Week 13: Images and machine-learning AI

Week 13 Overview
Week 13 Reading and Discussion
Week 13 Lab: Machine-learning computer-vision classification

Week 13 Overview

Images, machine learning and AI

As with last week, we’ll be focusing on some of the “What’s next” in digital history. Unlike last week, we’ll be looking at fairly well established ideas of what’s next: machine learning (where humans give a machine a task and a dataset, and the task has built-in loops where the machine rewrites some of what it’s expected to do/look for). Auto-image-detection is fairly new in digital humanities, but machine learning has been around for a while, so we’ll tackle the image-analysis-as-new aspect of AI with machine learning rather than with generative AI like Bing or MidJourney.

Reading: Our independent reading looks at how image-based machine learning works from both a technical perspective (Arnold) and a historian’s cultural/analytical perspective (Tilton).

Lab: Our lab this week uses Google Colab and a computer-vision machine learning task to classify newspaper advertisements. The computer vision here combines textual and visual analysis, so it’s a nice bridge from the largely textual focus we’ve had so far to a more image-focused analytical process. *We’ll also tackle AI ethics using this machine-learning tutorial. Keep an eye out for that at the end of the lab.**

Ethics in AI

Go back to the Programming Historian tutorial and look at the 2 paragraphs on “Transfer Learning”, which says: a machine-learning process trained on one dataset can then “transfer” the classification strategies it “learned” to the training of a new, unfamiliar dataset.

What happens to our ability to contextualize a dataset and its training outcome when transfer learning is at play?
1. How do we know what’s in that dataset?
2. Do the people who contributed to the original dataset know how it’s being used to shape newly generated text and images?
How does our understanding of “what a dataset was meant for” change as we practice history in the age of generative AI?
1. That is, we use newspapers all the time. Newspaper reporters know historians exist. Did letter writers?
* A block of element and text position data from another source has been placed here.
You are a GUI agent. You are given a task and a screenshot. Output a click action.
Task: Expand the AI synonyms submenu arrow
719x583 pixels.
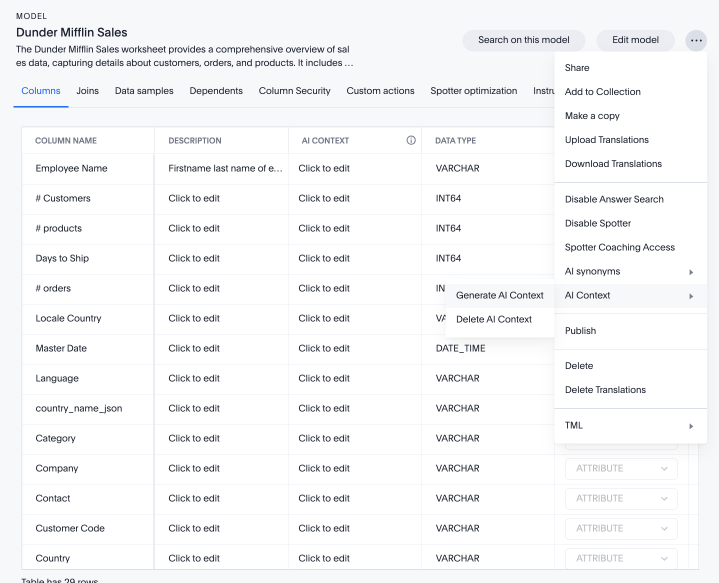pos(691,272)
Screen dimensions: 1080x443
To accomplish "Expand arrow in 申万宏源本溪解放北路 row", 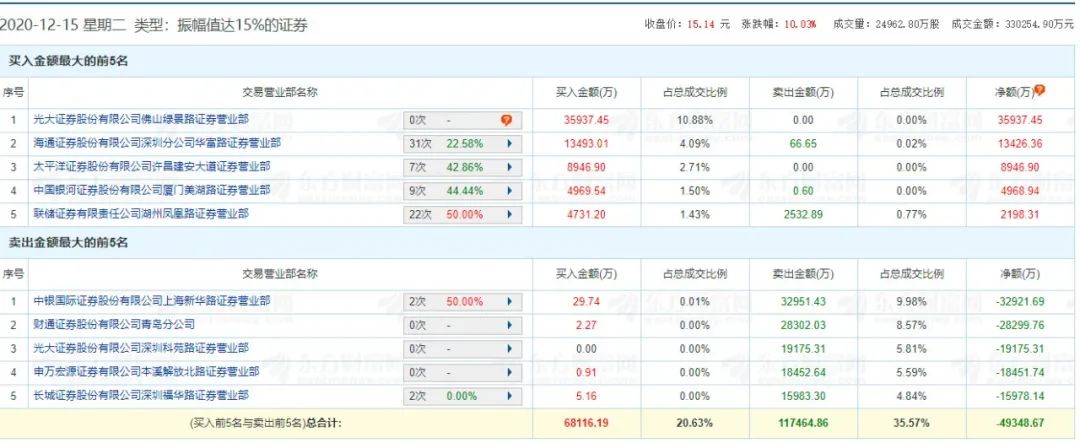I will [510, 372].
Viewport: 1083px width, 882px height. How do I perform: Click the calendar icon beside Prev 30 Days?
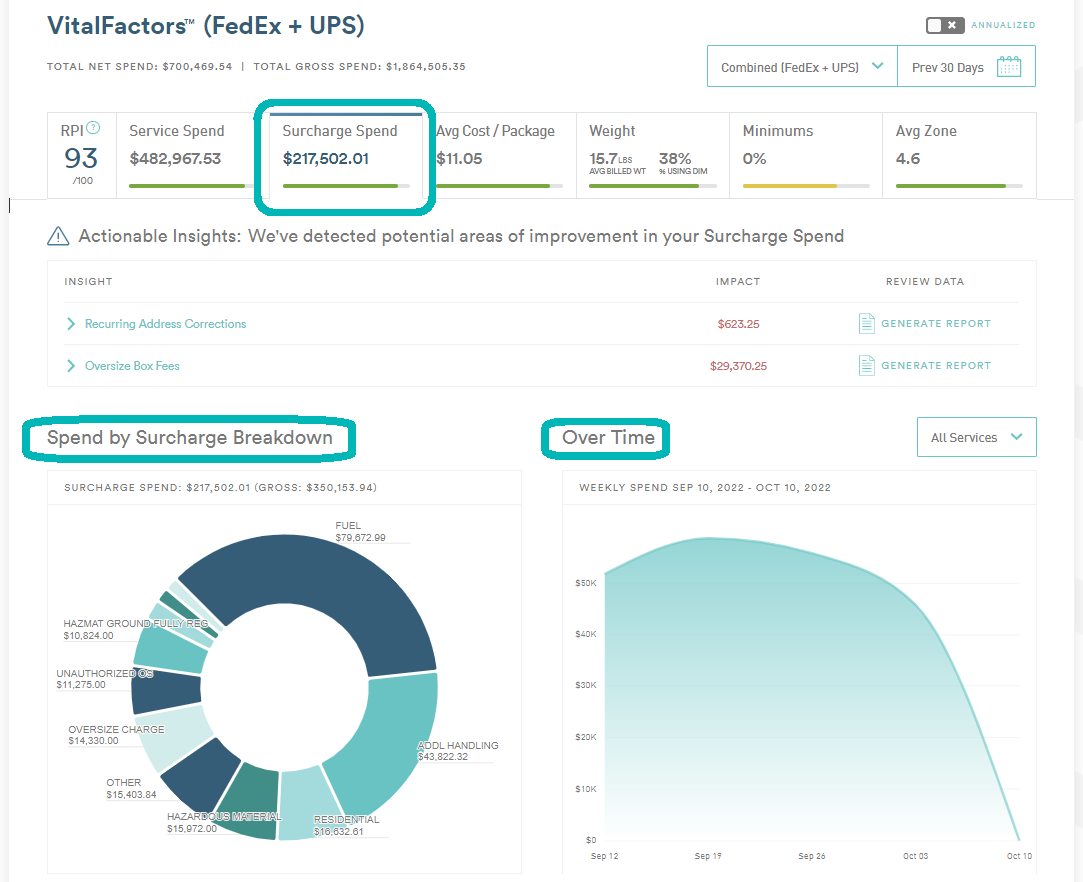click(1009, 67)
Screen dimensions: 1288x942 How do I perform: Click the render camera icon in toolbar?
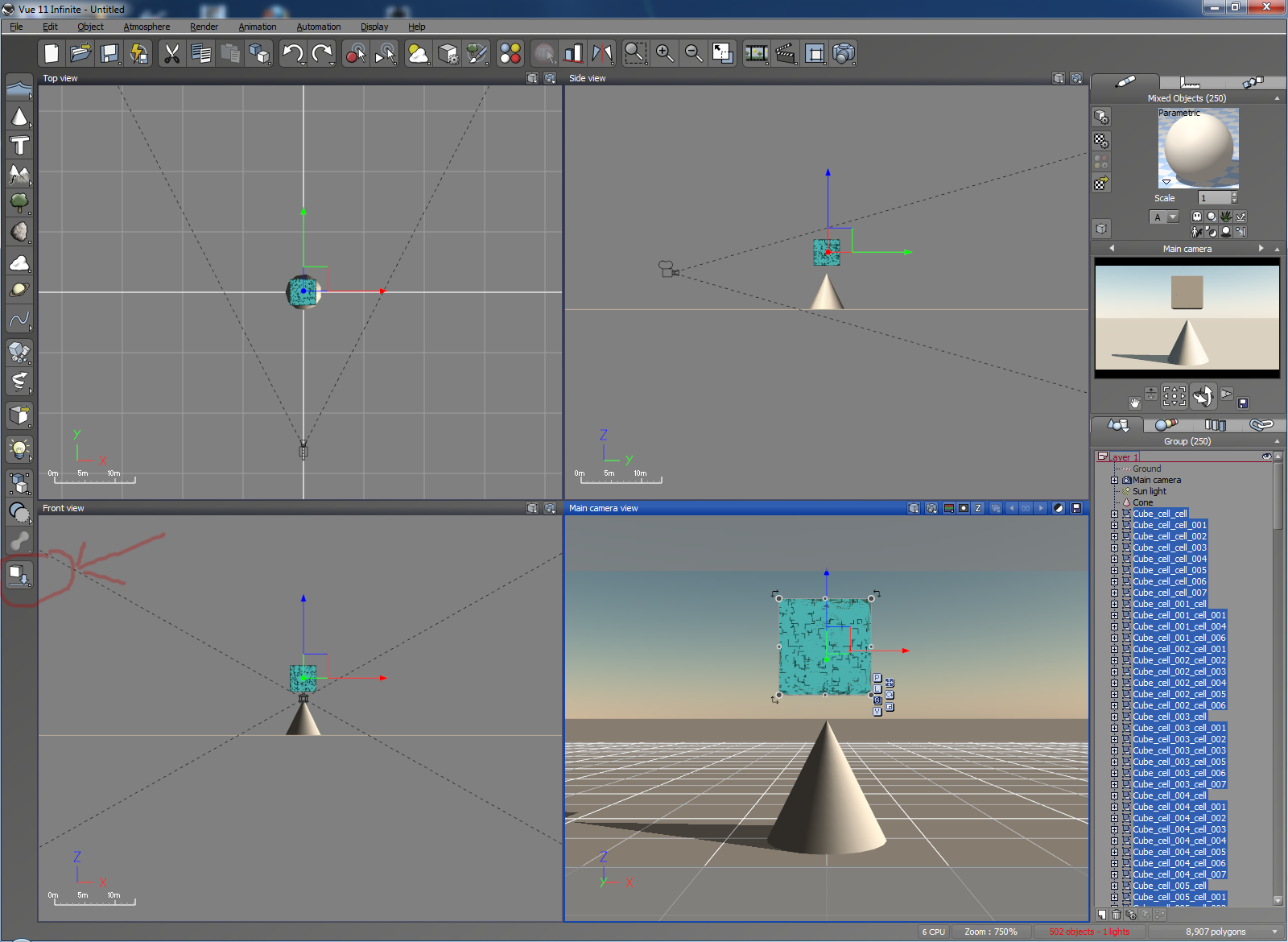click(x=843, y=54)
Do we need to rethink how we use archives because we now understand the concept of transfer learning?
Where is your personal line for the use of generative AI? Of non-generative but still AI-based machine-learning analysis?
1. Consider what you know about how machine-learning approaches and transfer learning underlie the generative part of generative AI.
2. Think about the likely datasets that contribute to generative-AI chatbot “behavior”
3. Consider the lawsuits that have been brought against generative-AI companies and what that tells you about where they got their data.

OPTIONAL BUT REALLY GREAT: For a long-watch that ties the technical development of LLMs to the ethics of LLM use, check out Emily Bender (a famous computational linguist) on “ChatGP-why: When, if ever, is synthetic text safe, appropriate, and desirable?”.
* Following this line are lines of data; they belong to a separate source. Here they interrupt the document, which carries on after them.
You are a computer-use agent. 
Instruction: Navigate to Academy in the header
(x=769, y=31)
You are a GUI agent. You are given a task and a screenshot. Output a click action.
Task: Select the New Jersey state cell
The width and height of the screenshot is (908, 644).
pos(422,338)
This talk is about Bender’s take on uses of ChatGPT and does a great job of:

explaining the technology behind Large Language Models (you’ll recognize distributional analysis like topic modeling and n-grams)
why Large Language Models aren’t actually creating meaning
how this lack of actual “generation” is an issue.

I recommend that you watch this at some point soon and save this for your own records.
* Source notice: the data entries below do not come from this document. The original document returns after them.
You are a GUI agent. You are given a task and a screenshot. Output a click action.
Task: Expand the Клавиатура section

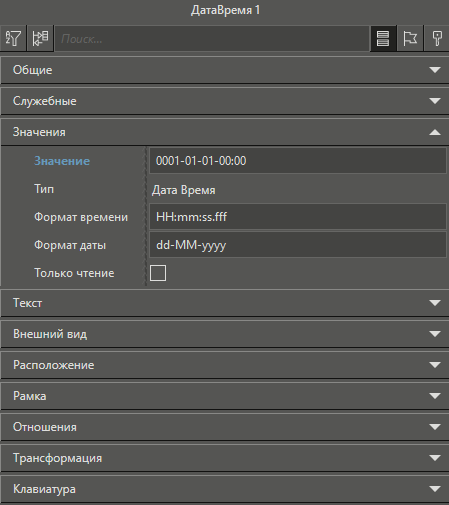[225, 489]

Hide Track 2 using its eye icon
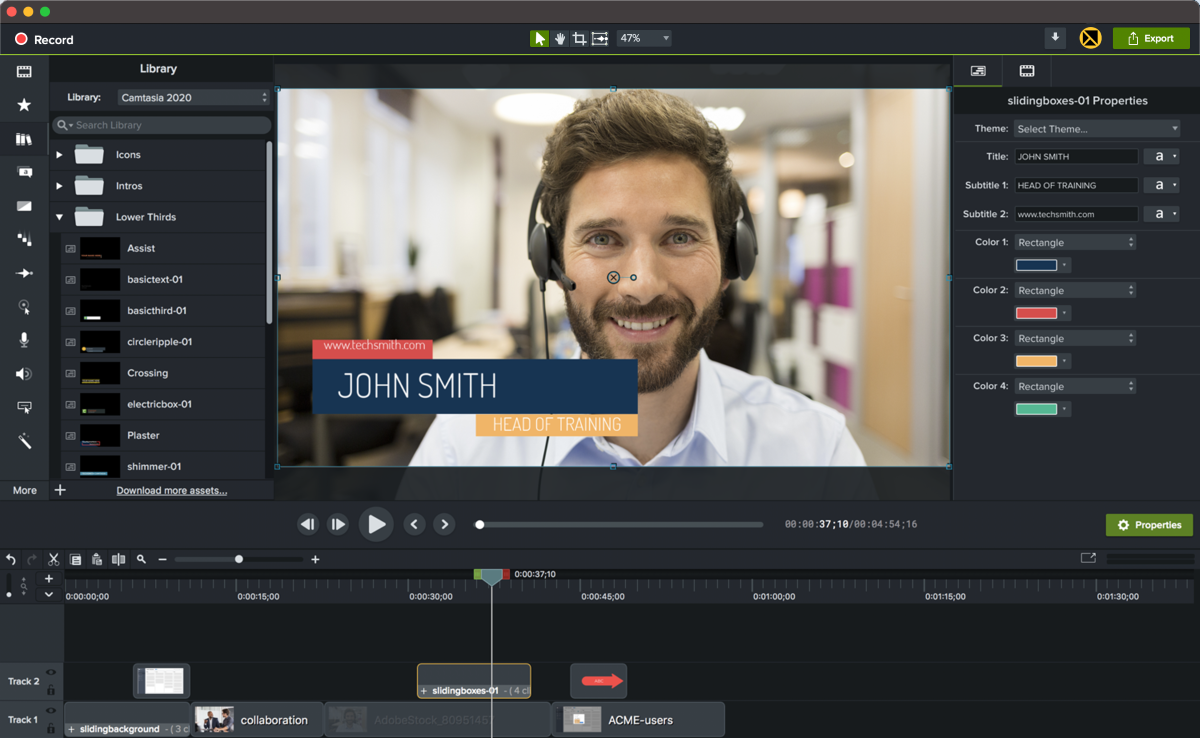click(51, 673)
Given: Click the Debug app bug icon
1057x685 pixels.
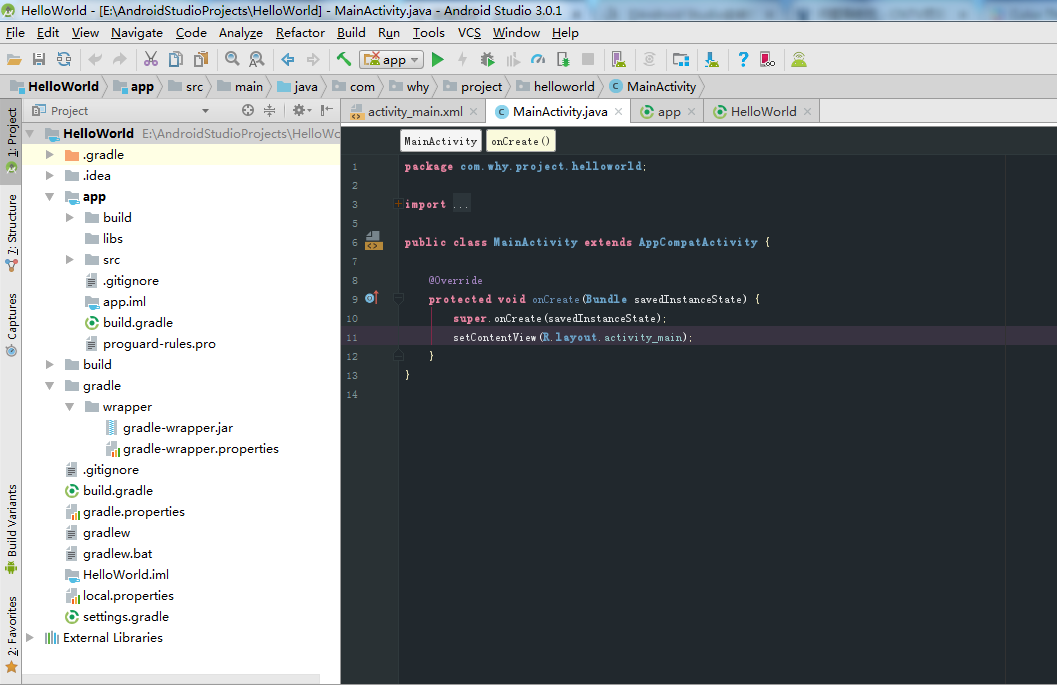Looking at the screenshot, I should click(487, 60).
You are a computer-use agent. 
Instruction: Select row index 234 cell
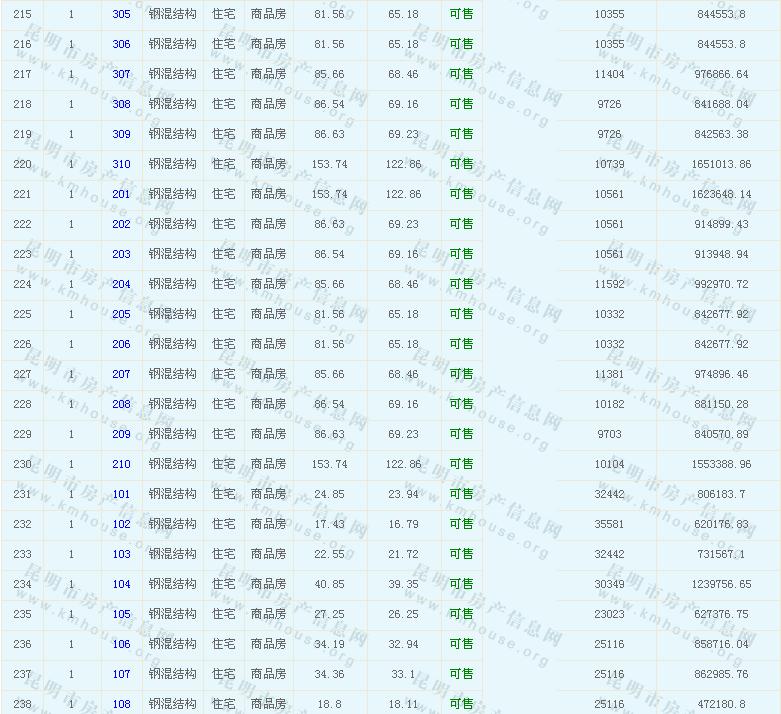22,584
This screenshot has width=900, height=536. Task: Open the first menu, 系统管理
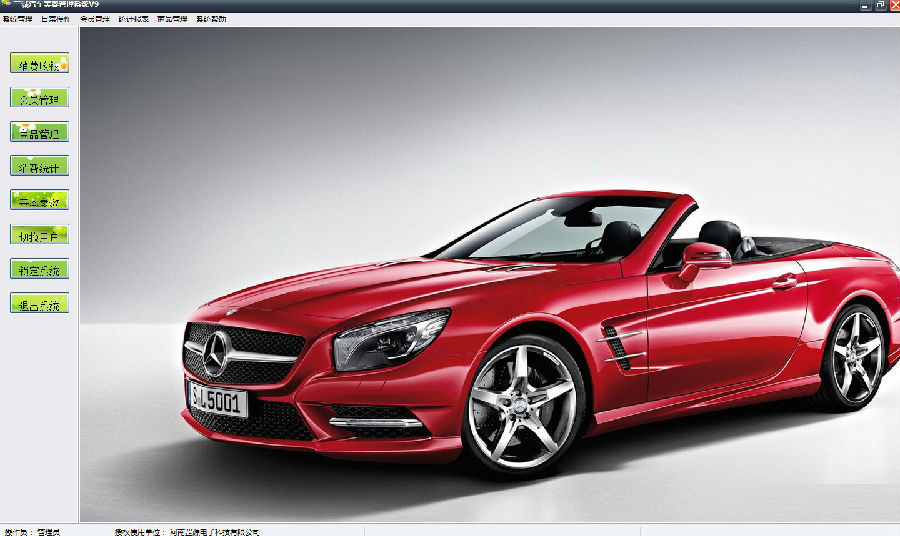point(17,19)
Week 13 Reading and Discussion

How does computer vision work?

The key to understanding new and emerging technologies is to find an analog in what you already know. Here, we want to think about pixels.

A pixel in a photograph, stripped to its most essential characteristic, is a single block surrounded by 8 other blocks:

1	2	3
4	PX	5
6	7	8

Each pixel in a photograph has a red/green/blue numeric value that, mixed together using additive light-based color theory, displays a color that is visible to a human being. THIS GREEN COLOR , for instance has a Red 6 (out of 255), Green 255, Blue 6 value. Because these are numbers, computer vision can compare the numbers for each pixel and its surrounding pixels one by one and use that in a giant dataset to look for patterns that are visible in numeric form to the computer and in visual light-based-color form to the human eye.

Then read Taylor Arnold, Lauren Tilton, Justin Wigard. “Understanding Peanuts and Schulzian Symmetry: Panel Detection, Caption Detection, and Gag Panels in 17,897 Comic Strips Through Distant Viewing.” Journal of Cultural Analytics, vol. 8, no. 3, Sept. 2023, https://doi.org/10.22148/001c.87560.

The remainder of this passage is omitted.